Inutile l’opposizione del lavoratore. Confermata la legittimità del drastico provvedimento adottato dall’azienda. Per i Giudici l’inadempimento reiterato da parte del dipendente ha irrimediabilmente leso il rapporto fiduciario con la società proprietaria del ‘punto vendita’.

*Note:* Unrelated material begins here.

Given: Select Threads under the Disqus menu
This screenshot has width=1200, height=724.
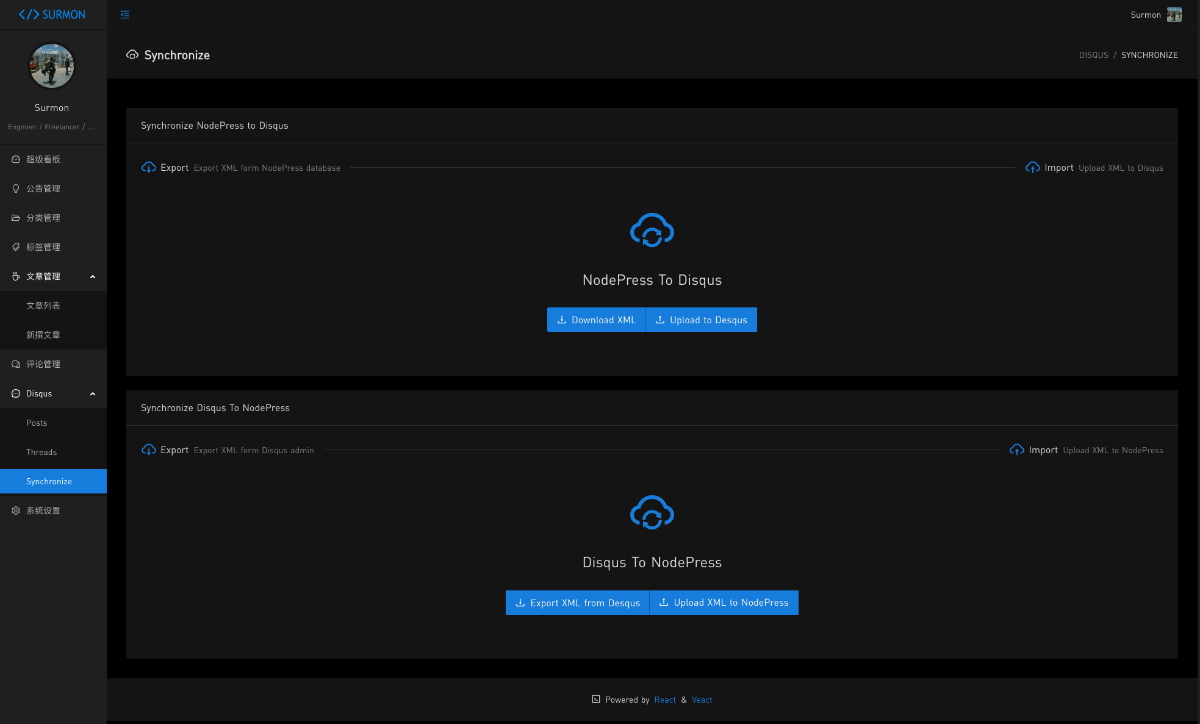Looking at the screenshot, I should 41,452.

Fatali al direttore del supermercato la superficialità e la disattenzione nella gestione dell’offerta commerciale relativa ai prodotti presenti nei vari reparti della struttura. Le tante carenze rilevate dalla società proprietaria del ‘punto vendita’ sono sufficienti difatti per legittimare il licenziamento disciplinare del lavoratore Cassazione, sentenza n. 5538/21, sez. Lavoro, depositata il 1° marzo . Riflettori puntati su un supermercato della Capitale. Ad essere scandagliati sono diversi reparti. Alla fine dei controlli vengono alla luce molteplici carenze nell’offerta commerciale dei prodotti , e a finire nel mirino è il direttore della struttura, destinatario di un licenziamento disciplinare per avere contravvenuto ai suoi doveri di responsabile di mercato . In Tribunale il drastico provvedimento aziendale viene censurato, per la gioia del lavoratore. In Appello, però, i Giudici adottano una prospettiva diversa e riconoscono legittimità al licenziamento. In secondo grado vengono ritenuti concreti gli addebiti mossi al direttore del ‘punto vendita’ in merito alle condotte inadempienti nella gestione dei reparti ‘ortofrutta’, ‘scatolame’, ‘scatolame -no food’, ‘macelleria’ e vengono valutati come sufficienti, anche in considerazione del ruolo di responsabile di mercato rivestito dal lavoratore, ad integrare gli estremi della giusta causa . Col ricorso in Cassazione il dipendente prova a ridimensionare gli addebiti a suo carico, ossia le mancanze rilevate presso i reparti del supermercato, come, ad esempio, la presenza di merce pericolosa nel settore ‘ortofrutta’, o i problemi nell’allineamento delle etichette nel settore ‘scatola - no food’. Per i Giudici del ‘Palazzaccio’, però, le obiezioni proposte dal legale del lavoratore sono assolutamente inutili. Ciò perché, a fronte degli specifici addebiti mossi dall’azienda e alla luce di dichiarazioni testimoniali e prove documentali, legittimamente si è ritenuto certo un diffuso e reiterato inadempimento, da parte del lavoratore, degli obblighi che, ai sensi della disciplina collettiva applicabile, a lui incombevano quale responsabile del ‘punto vendita’ e altrettanto logicamente, concludono dalla Cassazione, si è ritenuto tale inadempimento sufficiente a pregiudicare il vincolo fiduciario particolarmente intenso che connota il ruolo di responsabile del supermercato. Definitivo, quindi, il licenziamento.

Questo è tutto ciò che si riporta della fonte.